Stakeholders say Kenyans are not ready to transition to SHIF

Health CS Deborah Barasa (center), PS Medical Services Harry Kimtai (left) and SHA Chairperson Dr Abdi Mohamed before National Assembly's Health Committee to discuss the rollout of the Social Health Insurance Fund (SHIF) in preparation for the Universal Health Coverage launch on 1st October 2024 [Elvis Ogina, Standard]

The day for the much anticipated shift from NHIF to SHIF is no longer nigh, but here.

But as the government pushes to see this shift through, the Kenya Union of Clinical Officers claims Kenyans are not ready for the switch.

The Union through, the Secretary General, George Gibore, said the government would have taken more time to look at the transitioning process considering the financial constraints and even the infrastructure of most level 2, 3, and 4 hospitals.

"Some of us expected this for some time, but it never was implemented because we have never been prepared for this and my feeling is that we are still not prepared,” he said.

He went on to state that medical practitioners and Kenyans are still not well prepared, stating that the SHA act provides that it’s the individual to pay more.

He said it is the government's responsibility to identify those who are supposed to benefit from the programme so that people can trust the process.

Gibore added that the government does not have the funds to roll out the SHA programme.

Under SHA, we have 3 funds - the Primary Care health fund which is a government fund was projected at a budget of Kshs 50 billion. Unfortunately, they only provide Kshs 4.1 billion which is a drop in the ocean without proper study to support this budget.

Another issue was that the government was to provide another Sh 100 billion for Emergency and Critical Care Fund which have now been moved to cater for chronic illness, cancer issues, and any other emergency issues that may come up.

“For this year, they project that their budget would be Kshs 70million, but what did we get? Only Kshs 2.9Million so if this is the Money we got, look at the percentage that will be able to offer the services required?” he added.

The emergency and critical care for the primary health care fund, he said, is expected to provide for level 2,3 and 4 hospitals.

“You see the money we will be depending on is the one that we are waiting for people to contribute. What about the people the 1.8 Million people who have already paid for SHA? How are they transitioning those who had paid for the NHIF, whom are they transitioning with? This is a very big problem,” he said.

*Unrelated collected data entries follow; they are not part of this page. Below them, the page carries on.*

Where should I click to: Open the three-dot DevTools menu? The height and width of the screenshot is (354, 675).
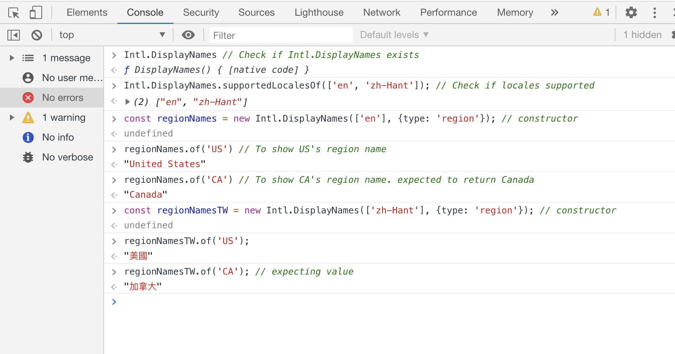coord(654,13)
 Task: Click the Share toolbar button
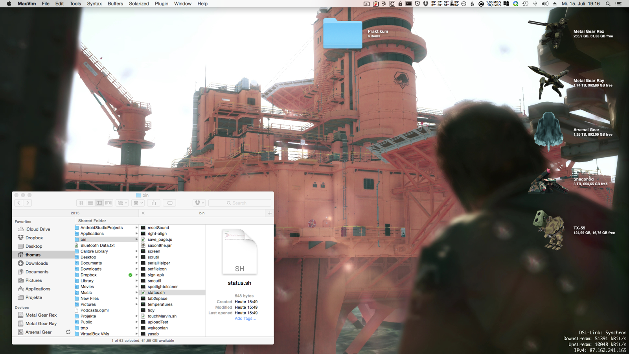coord(154,203)
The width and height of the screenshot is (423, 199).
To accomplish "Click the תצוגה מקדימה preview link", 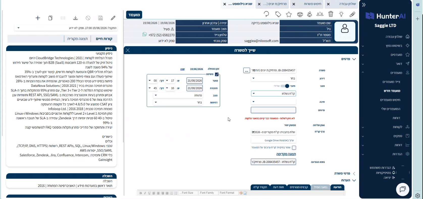I will [286, 154].
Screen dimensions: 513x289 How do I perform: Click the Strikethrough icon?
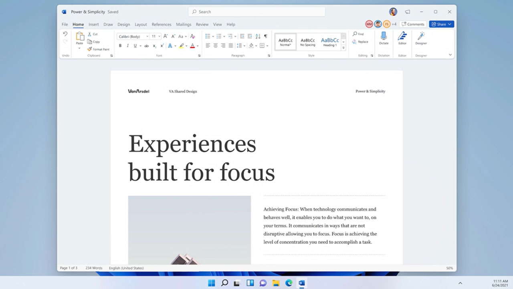click(146, 46)
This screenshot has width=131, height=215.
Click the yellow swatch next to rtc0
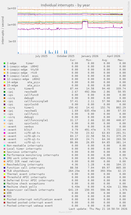pos(4,73)
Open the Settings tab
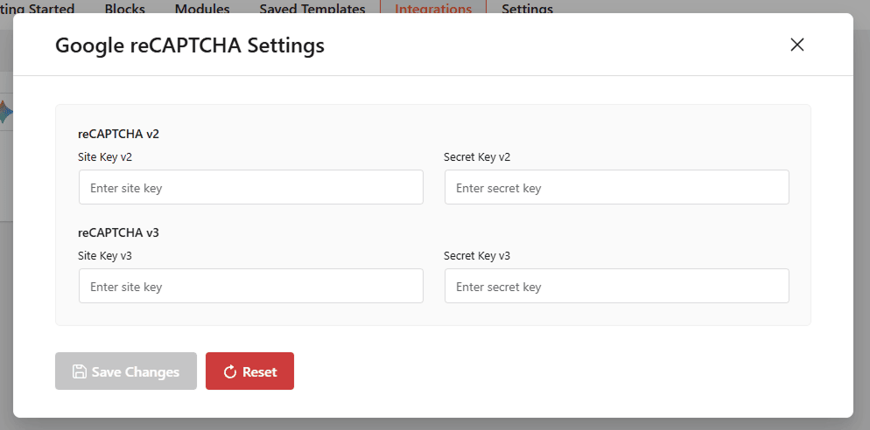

He noted that there is a need for a clear structure of transition.

“My sentiments are that the government is not prepared to transition to the SHA programme, financially, and the infrastructure is not well put,” he added.

Earlier, Medical Services Health Principal Secretary, Harry Kimtai, said that registration to the new scheme is a must for all Kenyans.

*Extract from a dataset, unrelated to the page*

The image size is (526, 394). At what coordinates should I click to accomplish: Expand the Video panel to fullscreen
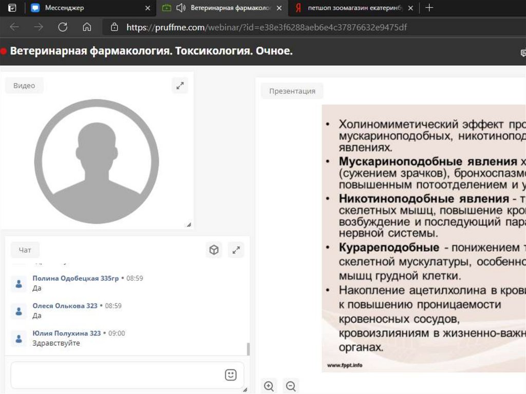pos(180,86)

Kimtai insisted that SHA will serve all Kenyans unlike NHIF, which, he said, was discriminatory and mostly favoured the employed.

Presidential advisor on health who is also a health economist, Daniel Mwai, on his part said healthcare financing has been a major challenge in the country, an area that has been corrected under SHA.

Dr Mwai said the system is a creation and improvement informed by past systemic failures.

The new scheme entails pooling risks and having an established premium.

NHIF, according to Mwai, heavily targeted 20 per cent of Kenyans in formal employment, leaving out 80 per cent in the informal sector, who are all included in the new scheme.

In the new scheme, deductions have been capped at 2.75 per cent, with low-income earners paying less compared to NHIF.

For instance, a person earning Kshs 3,000 shall pay Kshs 82.50 as compared to current monthly deductions of Kshs 150 to NHIF.

Mwai said NHIF also did not provide adequate insurance to patients with chronic diseases in need of services like chemotherapy and dialysis.

In SHA, the exchequer will cater to the Primary Healthcare Fund and ECCIF, whereas contributions shall be made to SHIF.

Patients who deplete SHIF will access care with ECCIF.

The new scheme also does not have premiums, with standardized services devoid of the amount contributed.